Oman: Nizwa, oder wie die Ziege meckern lernte

Die Ziege meckert und stemmt die hinteren Klauen in den Boden. der etwa 70-jährige Besitzer zerrt an dem Strick des Tieres. Ziegen, Schafe und Kühe haben es nicht einfach auf diesem Viehmarkt in Nizwa einer Stadt im im Zentrum des omanischen Kernlandes. 

Nizwa

gehört zu den schönsten Städten des Omans, mit dem Fort und der herrlichen Landschaft, umrahmt von hohen Bergen.

Die Oasenstadt liegt am Südrand des Hadschar-Gebirges nahe dem Dschabal al-Achdar, dem höchsten Bergmassiv Omans, etwa 170 km von der Hauptstadt Muskat entfernt. 

Der Viehmarkt in Nizwa

Auf ins Getümmel, ein Muhen, Blöken und Meckern tönt aus dem Gewusele hinter dem Souk in der Altstadt von Nizwa. Wir quetschen uns mit den Käufern und Verkäufern in die Masse aus Ziegen, Schafen, Kühen und Menschen. Es ist gar nicht einfach in diesem Chaos, nur die auf einer Minitribüne in der Mitte des Geschehen haben es gut, im inneren Zirkel haben sie den vollen Überblick, da wäre ich jetzt auch gern.
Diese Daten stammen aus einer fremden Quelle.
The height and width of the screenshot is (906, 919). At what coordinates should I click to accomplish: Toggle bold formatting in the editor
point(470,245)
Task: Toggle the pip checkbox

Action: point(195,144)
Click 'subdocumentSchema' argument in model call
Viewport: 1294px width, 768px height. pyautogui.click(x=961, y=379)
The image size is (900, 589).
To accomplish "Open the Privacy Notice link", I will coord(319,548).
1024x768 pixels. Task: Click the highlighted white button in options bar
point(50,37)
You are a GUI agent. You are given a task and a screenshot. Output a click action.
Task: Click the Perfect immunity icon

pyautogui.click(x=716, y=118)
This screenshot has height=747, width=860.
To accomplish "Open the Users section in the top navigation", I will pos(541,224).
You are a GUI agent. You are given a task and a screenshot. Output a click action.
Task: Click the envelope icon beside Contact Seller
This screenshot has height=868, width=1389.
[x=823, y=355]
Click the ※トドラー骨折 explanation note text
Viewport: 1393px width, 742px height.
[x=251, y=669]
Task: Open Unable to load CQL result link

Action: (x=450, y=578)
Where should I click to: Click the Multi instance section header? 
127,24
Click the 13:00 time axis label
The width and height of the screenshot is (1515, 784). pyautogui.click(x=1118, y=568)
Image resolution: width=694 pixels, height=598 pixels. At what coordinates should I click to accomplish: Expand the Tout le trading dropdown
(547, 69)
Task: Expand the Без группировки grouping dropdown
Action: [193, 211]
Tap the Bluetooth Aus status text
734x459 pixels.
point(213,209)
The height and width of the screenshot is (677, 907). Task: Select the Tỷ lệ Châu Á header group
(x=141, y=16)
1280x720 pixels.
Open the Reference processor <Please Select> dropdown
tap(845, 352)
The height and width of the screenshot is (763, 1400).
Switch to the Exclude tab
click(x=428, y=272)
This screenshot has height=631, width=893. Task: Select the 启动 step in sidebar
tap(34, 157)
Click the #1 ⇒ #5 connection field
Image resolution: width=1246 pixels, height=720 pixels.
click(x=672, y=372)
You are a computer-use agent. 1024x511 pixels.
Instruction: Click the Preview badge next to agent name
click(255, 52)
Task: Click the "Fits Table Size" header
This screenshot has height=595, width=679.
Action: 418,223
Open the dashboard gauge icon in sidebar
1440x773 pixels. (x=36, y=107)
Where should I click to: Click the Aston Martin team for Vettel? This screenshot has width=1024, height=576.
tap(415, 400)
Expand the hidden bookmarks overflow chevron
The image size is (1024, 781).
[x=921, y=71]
Immer wieder werden Ziegen durch den Kreis getrieben, dann Schafe, ein Kalb, mehrere Lämmer und weitere Kühe. Immer lauter schreien die Kaufinteressenten und winken verschiedene Verkäufer mit ihren Tieren zu sich hinüber, um ihr Gebot abzugeben.

Trotz der scheinbaren Passivität der Frauen beobachten diese das Geschehen und verfolgen jedes Gespräch zwischen ihren Männern und möglichen Verkäufern. Häufig tritt ein Omaner zu seiner Frau, vertieft sich in ein kurzes Gespräch unter vier Augen mit ihr. Erst wenn die Frau das Angebot abgesegnet oder aber mit einer winkenden Handbewegung abgelehnt hat, kehrt er schließlich zum Geschäftspartner zurück.

Der Viehmarkt von Nizwa ist ein großes Ereignis und findet jeden Freitag statt, Touristen sind herzlich willkommen.

Frauen sieht man wenige auf dem Markt. Sie stehen abseits in langen schwarzen Gewändern mit Schleiern oder gar Nikabs, dem Gesichtsschleier. Nur die Beduininnen setzen sich von der Masse der schwarzgekleideten Frauen ab. Ihre Gewänder und Schleier sind oft farbig, dazu tragen sie eine schwarze Gesichtsmaske, die Löcher für die Augen freilässt. Die Frauen begleiten ihre Männer, wenn sie Besitzerinnen eines Tieres sind, meist haben sie Ziegen. Die Verhandlung führen zwar immer die Männer, doch die Frau muss mit dem Preis einverstanden sein.

Die Ziege ist schnell verkauft, ein junger Mann nähert sich dem Ziegenbesitzer, der Wortwechsel ist kurz einige Geldscheine wechseln den Besitzer und schon zerrt der neue Besitzer an dem Strick und muss schauen wie er mit diesem störrischen Vieh fertig wird.....  

Waffen im Oman

Jeder Mann im Oman muss einen Dolch (Khanjar) besitzen. Auf mein westliches Gemüt wirkt es martialisch und mit seiner scharfen Klinge ist der Khanjar eine gefährlichen Waffe und trotzdem voller Schönheit und Anmut: Die Scheide aus purem Silber, der Griff aus Elfenbein oder Horn und der dazugehörige Gürtel in kunstvoller Kleinarbeit mit filigranen Silberfäden bestickt, wird er auch heute noch täglich getragen.

Nach uralten Traditionen hergestellt wird er vor allem in Nizwa, das für seine ausgefeilte Silberschmiedekunst berühmt ist hergestellt und verkauft. Aber auch ein Gewehr ist in jeder Omanischen Familie vorhanden und so wundert es mich nicht, dass hier in Nizwa auf dem Viehmarkt auch Waffen verkauft werden.